## ISTRUZIONI DI LAVORO
• a. Rispondi a queste domande basandoti sull'intervista sul carcere minorile:
(i) Da quanti anni don Domenico Ricca è cappellano del carcere minorile torinese?
(ii) Chi ha inviato la lettera agli incaricati degli Uffici di pastorale giovanile delle diocesi italiane?
(iii) Dove ha aperto una Porta santa l'Arcivescovo durante il Giubileo della misericordia?
• b. Per favore, traduci in inglese questa frase dell'intervista sul carcere minorile: «Un seme che nasce in questa occasione può diventare il segno di un cammino comune che va avanti in tempi ordinari.»

## TESTO FORNITO
━━━━━━━━━━━━━━━━━━━━
Una pastorale che abbia «l’odore dei detenuti» (Domenico Ricca)
Intervista a don Domenico Ricca
Salesiano, cappellano al carcere minorile di Torino
a cura di Marina Lomunno
Come coinvolgere i giovani detenuti che popolano le carceri italiane e gli Istituti di pena minorili nel cammino del Sinodo dei giovani? Lo chiede, a nome dei cappellani degli Istituti penali per i minori, don Raffaele Grimaldi, Ispettore generale dei cappellani, in una lettera inviata nei giorni scorsi agli incaricati degli Uffici di pastorale giovanile delle diocesi italiane.
Scrive don Grimaldi: «Il Sinodo può essere l’inizio di un progetto di collaborazione tra il Servizio di pastorale giovanile diocesano e la realtà dell’Istituto penale per minori e delle carceri… Un seme che nasce in questa occasione può diventare il segno di un cammino comune che va avanti in tempi ordinari. I giovani che escono dal carcere hanno bisogno di aiuto concreto, sono essi stessi ‘opere segno’ di cui tanto si parla nella Chiesa.
Hanno bisogno di casa, lavoro ma soprattutto di accoglienza nelle nostre comunità».
Abbiamo chiesto a don Domenico Ricca, salesiano, da 38 anni cappellano del carcere minorile torinese «Ferrante Aporti» di commentare queste sollecitazioni, convinti, come più volte richiama papa Francesco, che la pastorale giovanile deve rivolgersi a tutti, non a «categorie» di giovani siano essi neet, lavoratori, educatori parrocchiali, universitari, disoccupati, stranieri, detenuti…
Durante il Giubileo della misericordia il nostro Arcivescovo ha aperto una Porta santa anche nella cappella del «Ferrante Aporti», nell’intento di far sentire i ragazzi ristretti parte di una comunità. Ora voi cappellani proponete di rendere parte attiva i vostri ragazzi nel Sinodo dei giovani. Quale pastorale giovanile è possibile dietro le sbarre e come parlare ai detenuti di un Sinodo dedicato anche a loro?
━━━━━━━━━━━━━━━━━━━━
## RIGHE DI DATI
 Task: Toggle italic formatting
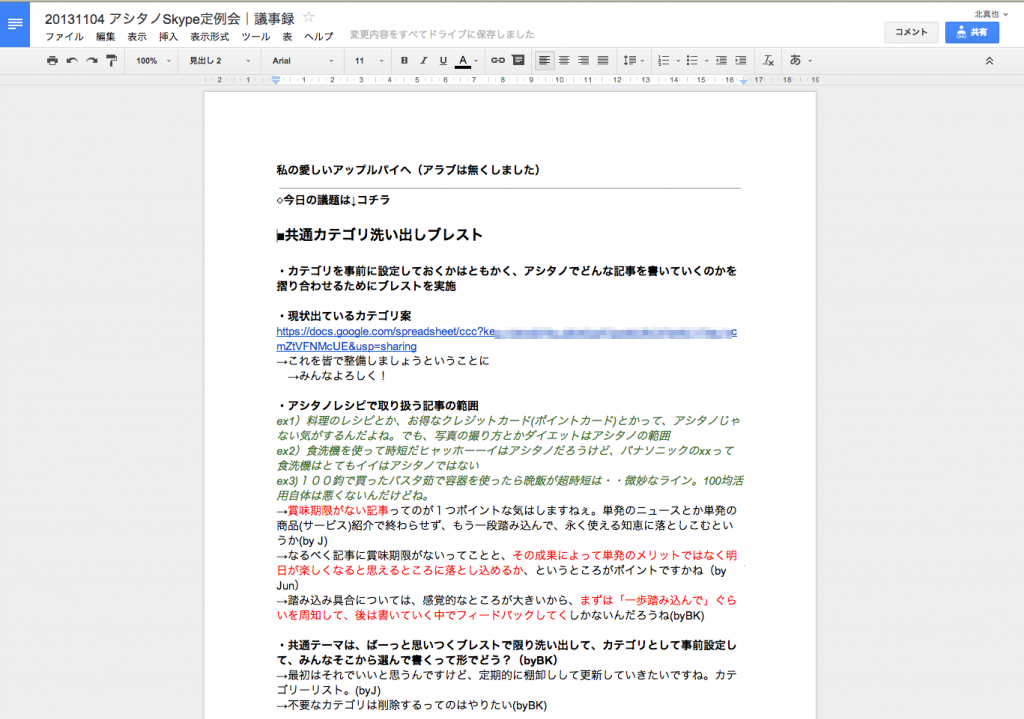(424, 61)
━━━━━━━━━━━━━━━━━━━━
## RISULTATI PER COMPITO
• a.
(i) Da 38 anni.
(ii) Don Raffaele Grimaldi, Ispettore generale dei cappellani.
(iii) Nella cappella del «Ferrante Aporti».

• b. A seed that is born on this occasion can become the sign of a shared journey that continues in ordinary times.